It's just a terminology issue. The word "random" is vague and its use should in general be avoided. For example, for a lot of people "a random situation" means "all events are equally likely" -these people would have a hard time understanding why "random arrivals" follow the Poisson and not the Uniform. Sometimes the word "random" is used as a "verbal substitute" for the word "independence".
In most cases, the Poisson distribution models essentially the allocation of probabilities over the possible values of a sum of independent indicator functions, (and this is why it is so closely related to the binomial distribution). To obtain the Poisson, we need to make two assumptions related to stochastic independence:
a) That each indicator function (will I call the call center or not in the current minute?) is independent of all the others (whether you call does not affect the probability that I will) (So for example, when the service is down, you can see that calls to call center will stop being independent from each other, since calls will have a common source)

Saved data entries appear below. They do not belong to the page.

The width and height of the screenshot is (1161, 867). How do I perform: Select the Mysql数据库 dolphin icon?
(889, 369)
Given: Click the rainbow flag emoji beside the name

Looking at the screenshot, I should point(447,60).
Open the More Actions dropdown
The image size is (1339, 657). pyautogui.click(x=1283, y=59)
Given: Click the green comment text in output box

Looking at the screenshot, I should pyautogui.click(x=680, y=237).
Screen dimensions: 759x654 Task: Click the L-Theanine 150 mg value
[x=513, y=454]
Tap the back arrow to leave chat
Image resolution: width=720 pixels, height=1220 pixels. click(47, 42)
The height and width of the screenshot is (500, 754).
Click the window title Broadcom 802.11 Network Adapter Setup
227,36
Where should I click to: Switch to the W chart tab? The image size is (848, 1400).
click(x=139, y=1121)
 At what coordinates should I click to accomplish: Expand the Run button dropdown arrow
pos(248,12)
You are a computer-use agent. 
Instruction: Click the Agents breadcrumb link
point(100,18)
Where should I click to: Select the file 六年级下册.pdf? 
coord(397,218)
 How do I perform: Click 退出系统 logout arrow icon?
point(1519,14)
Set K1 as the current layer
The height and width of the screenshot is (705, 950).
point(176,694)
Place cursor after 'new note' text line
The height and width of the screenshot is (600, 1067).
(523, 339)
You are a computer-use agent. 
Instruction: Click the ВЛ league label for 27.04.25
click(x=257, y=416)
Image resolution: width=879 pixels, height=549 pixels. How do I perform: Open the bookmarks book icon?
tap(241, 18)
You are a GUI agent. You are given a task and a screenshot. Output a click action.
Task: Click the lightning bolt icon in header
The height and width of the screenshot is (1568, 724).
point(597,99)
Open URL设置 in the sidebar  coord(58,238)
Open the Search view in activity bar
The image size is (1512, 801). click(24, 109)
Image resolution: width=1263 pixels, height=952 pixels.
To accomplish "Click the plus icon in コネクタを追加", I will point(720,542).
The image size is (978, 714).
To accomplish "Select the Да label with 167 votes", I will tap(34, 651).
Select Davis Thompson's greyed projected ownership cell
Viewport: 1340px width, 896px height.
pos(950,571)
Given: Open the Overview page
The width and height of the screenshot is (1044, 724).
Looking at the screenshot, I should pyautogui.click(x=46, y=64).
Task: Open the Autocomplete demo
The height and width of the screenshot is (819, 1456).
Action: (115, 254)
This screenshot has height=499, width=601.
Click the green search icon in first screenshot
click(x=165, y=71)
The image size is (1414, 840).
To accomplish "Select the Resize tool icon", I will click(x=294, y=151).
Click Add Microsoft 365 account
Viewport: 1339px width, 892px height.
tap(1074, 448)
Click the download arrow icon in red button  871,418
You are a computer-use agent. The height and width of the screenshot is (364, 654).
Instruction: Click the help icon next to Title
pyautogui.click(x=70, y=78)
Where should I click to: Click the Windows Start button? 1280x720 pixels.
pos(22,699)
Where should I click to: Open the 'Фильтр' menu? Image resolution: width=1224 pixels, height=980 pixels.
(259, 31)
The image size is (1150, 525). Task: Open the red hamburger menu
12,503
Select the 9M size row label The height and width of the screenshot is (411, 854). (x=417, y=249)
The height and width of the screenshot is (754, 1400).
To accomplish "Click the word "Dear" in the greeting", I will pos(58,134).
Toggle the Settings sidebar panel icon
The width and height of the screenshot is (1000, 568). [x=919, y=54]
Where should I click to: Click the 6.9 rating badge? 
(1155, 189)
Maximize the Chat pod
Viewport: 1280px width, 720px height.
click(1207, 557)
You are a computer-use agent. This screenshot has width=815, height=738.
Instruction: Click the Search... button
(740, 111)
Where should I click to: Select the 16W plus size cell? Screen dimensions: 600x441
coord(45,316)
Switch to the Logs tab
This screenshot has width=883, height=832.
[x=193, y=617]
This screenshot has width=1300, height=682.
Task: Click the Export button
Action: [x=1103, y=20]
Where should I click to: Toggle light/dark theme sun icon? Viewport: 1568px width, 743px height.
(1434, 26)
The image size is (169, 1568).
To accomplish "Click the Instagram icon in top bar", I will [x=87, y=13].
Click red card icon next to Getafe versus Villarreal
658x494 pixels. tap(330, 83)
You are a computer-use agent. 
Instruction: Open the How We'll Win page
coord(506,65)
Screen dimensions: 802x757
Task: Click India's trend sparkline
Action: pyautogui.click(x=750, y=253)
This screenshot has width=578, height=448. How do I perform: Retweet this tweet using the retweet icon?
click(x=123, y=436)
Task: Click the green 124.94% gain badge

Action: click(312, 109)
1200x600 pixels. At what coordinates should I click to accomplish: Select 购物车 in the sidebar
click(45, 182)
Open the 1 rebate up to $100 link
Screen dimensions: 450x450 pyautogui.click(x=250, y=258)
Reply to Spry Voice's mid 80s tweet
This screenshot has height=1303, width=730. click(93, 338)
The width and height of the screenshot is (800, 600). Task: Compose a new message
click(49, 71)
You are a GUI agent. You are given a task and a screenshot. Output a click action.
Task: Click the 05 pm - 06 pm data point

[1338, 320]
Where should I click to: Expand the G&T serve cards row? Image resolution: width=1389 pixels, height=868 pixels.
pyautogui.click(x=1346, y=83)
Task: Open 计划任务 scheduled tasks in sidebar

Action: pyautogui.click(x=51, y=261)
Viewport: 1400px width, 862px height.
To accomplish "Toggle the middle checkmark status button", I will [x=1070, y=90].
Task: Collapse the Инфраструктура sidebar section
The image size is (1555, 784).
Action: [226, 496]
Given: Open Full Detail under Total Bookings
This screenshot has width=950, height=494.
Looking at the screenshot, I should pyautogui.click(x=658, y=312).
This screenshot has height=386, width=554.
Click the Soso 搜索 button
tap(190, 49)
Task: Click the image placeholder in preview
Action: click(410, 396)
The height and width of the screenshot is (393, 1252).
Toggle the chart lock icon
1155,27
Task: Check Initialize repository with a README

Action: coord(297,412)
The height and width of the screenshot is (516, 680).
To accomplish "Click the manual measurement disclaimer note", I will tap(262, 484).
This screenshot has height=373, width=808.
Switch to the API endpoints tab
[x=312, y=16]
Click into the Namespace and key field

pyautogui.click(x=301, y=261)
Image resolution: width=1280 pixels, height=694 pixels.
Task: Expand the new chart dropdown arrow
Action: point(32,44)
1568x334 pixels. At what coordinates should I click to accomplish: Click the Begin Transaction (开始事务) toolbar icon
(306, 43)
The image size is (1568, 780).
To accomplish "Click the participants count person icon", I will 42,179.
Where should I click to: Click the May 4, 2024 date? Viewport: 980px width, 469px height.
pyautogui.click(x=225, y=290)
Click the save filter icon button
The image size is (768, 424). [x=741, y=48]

b) Each indicator function, viewed as a stochastic process, is independent of its own past: whether or not I called the call center one minute ago, does not affect the probability that I will call in the current minute. (for this to be realistic one should decide on the length of the interval juidiciously -which is part of the applied art of working with Poisson: it is stupid to say that if I called the last minute does not affect the probability that I will call in the current minute, but perhaps, if you set your time period as "day" or "week" the Poisson becomes acceptable).
It is these two assumptions related to independence, that people express by the use of word "random" in this case, which is very confusing indeed.
Now, what would it mean to say that "arrivals follow the uniform"? It would mean that it is equally probable that we will observe, say, 1 arrival or 1.000 arrivals. Or that it is equally probable that out of the $N$ indicator functions, only one will take the value unity, or that 1.000 of them will take the value unity. Or any other value from 1 to $N$, for that matter.
So what kind of random variables are these, that their sum follows the uniform?